Numba is a just-in-time compiler for Python that works amazingly with NumPy. As we saw in the last tutorial, the built in vectorization can depending on the case and size of instance be faster than Numba.
Here we will explore that further as well to see how Numba compares with lambda functions. Lambda functions has the advantage, that they can be parsed as an argument down to a library that can optimize the performance and not depend on slow Python code.

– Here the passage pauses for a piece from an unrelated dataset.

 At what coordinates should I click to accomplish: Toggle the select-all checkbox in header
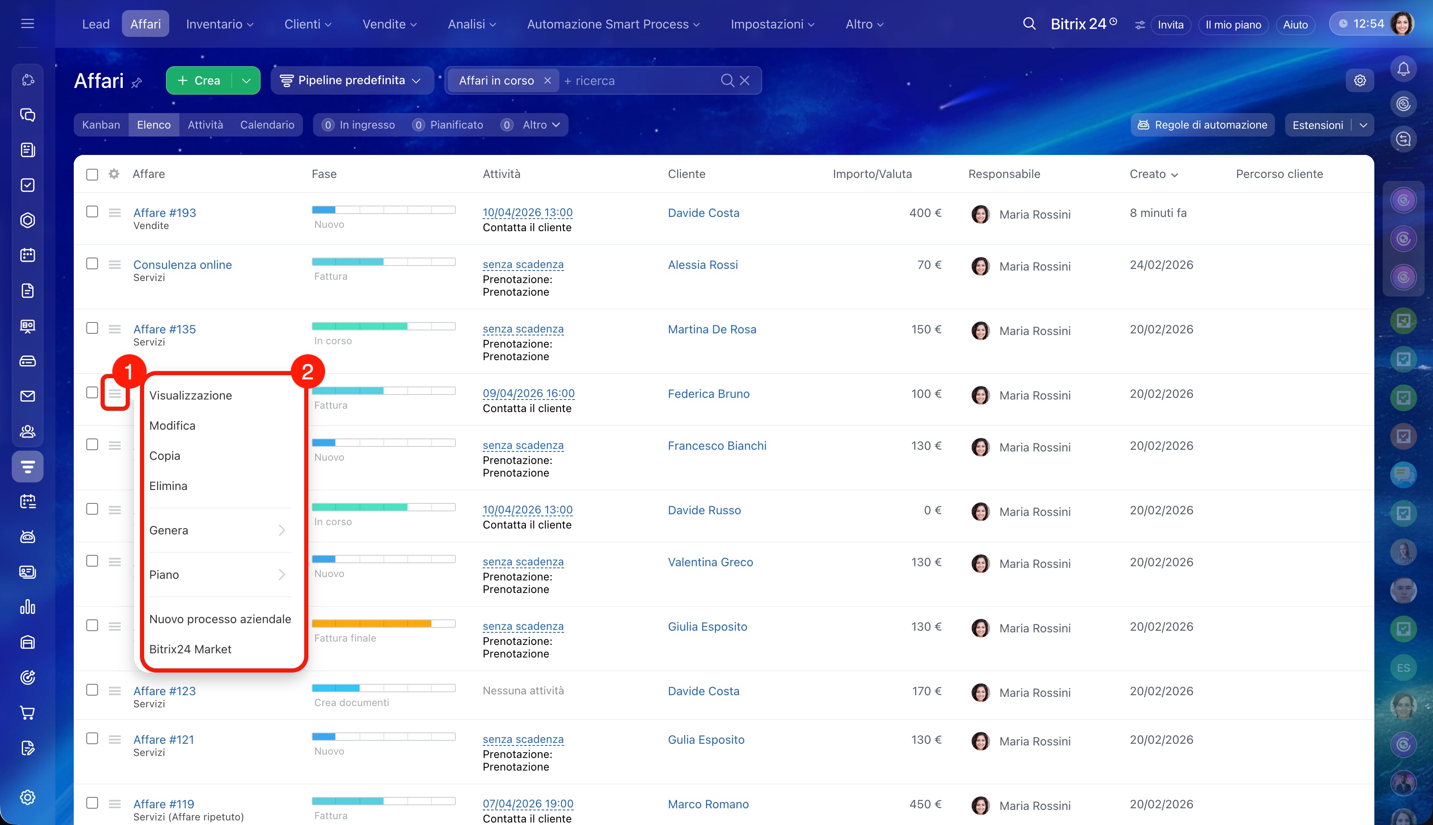point(92,174)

Step 1: Example of Vectorization slower than Numba
In the previous tutorial we only investigated an example of vectorization, which was faster than Numba. Here we will see, that this is not always the case.
import numpy as np
from numba import jit
import time
size = 100
x = np.random.rand(size, size)
y = np.random.rand(size, size)
iterations = 100000
@jit(nopython=True)
def add_numba(a, b):
c = np.zeros(a.shape)
for i in range(a.shape[0]):
for j in range(a.shape[1]):
c[i, j] = a[i, j] + b[i, j]
return c
def add_vectorized(a, b):
return a + b
# We call the function once, to precompile the code
z = add_numba(x, y)
start = time.time()
for _ in range(iterations):
z = add_numba(x, y)
end = time.time()
print("Elapsed (numba, precompiled) = %s" % (end - start))
start = time.time()
for _ in range(iterations):
z = add_vectorized(x, y)
end = time.time()
print("Elapsed (vectorized) = %s" % (end - start))
Varying the size of the NumPy array, we can see the performance between the two in the graph below.
Where it is clear that the vectorized approach is slower.
Step 2: Try some more complex example comparing vectorized and Numba
A if-then-else can be expressed as vectorized using the Numpywhere function.
import numpy as np
from numba import jit
import time
size = 1000
x = np.random.rand(size, size)
iterations = 1000
@jit(nopython=True)
def numba(a):
c = np.zeros(a.shape)
for i in range(a.shape[0]):
for j in range(a.shape[1]):
if a[i, j] < 0.5:
c[i, j] = 1
return c
def vectorized(a):
return np.where(a < 0.5, 1, 0)
# We call the numba function to precompile it before we measure it
z = numba(x)
start = time.time()
for _ in range(iterations):
z = numba(x)
end = time.time()
print("Elapsed (numba, precompiled) = %s" % (end - start))
start = time.time()
for _ in range(iterations):
z = vectorized(x)
end = time.time()
print("Elapsed (vectorized) = %s" % (end - start))
This results in the following comparison.
That is close, but the vectorized approach is a bit faster.
Step 3: Compare Numba with lambda functions
I am very curious about this. Lambda functions are controversial in Python, and many are not happy about them as they have a lot of syntax, which is not aligned with Python. On the other hand, lambda functions have the advantage that you can send them down in the library that can optimize over the for-loops.
import numpy as np
from numba import jit
import time
size = 1000
x = np.random.rand(size, size)
iterations = 1000
@jit(nopython=True)
def numba(a):
c = np.zeros((size, size))
for i in range(a.shape[0]):
for j in range(a.shape[1]):
c[i, j] = a[i, j] + 1
return c
def lambda_run(a):
return a.apply(lambda x: x + 1)
# Call the numba function to precompile it before time measurement
z = numba(x)
start = time.time()
for _ in range(iterations):
z = numba(x)
end = time.time()
print("Elapsed (numba, precompiled) = %s" % (end - start))
start = time.time()
for _ in range(iterations):
z = vectorized(x)
end = time.time()
print("Elapsed (vectorized) = %s" % (end - start))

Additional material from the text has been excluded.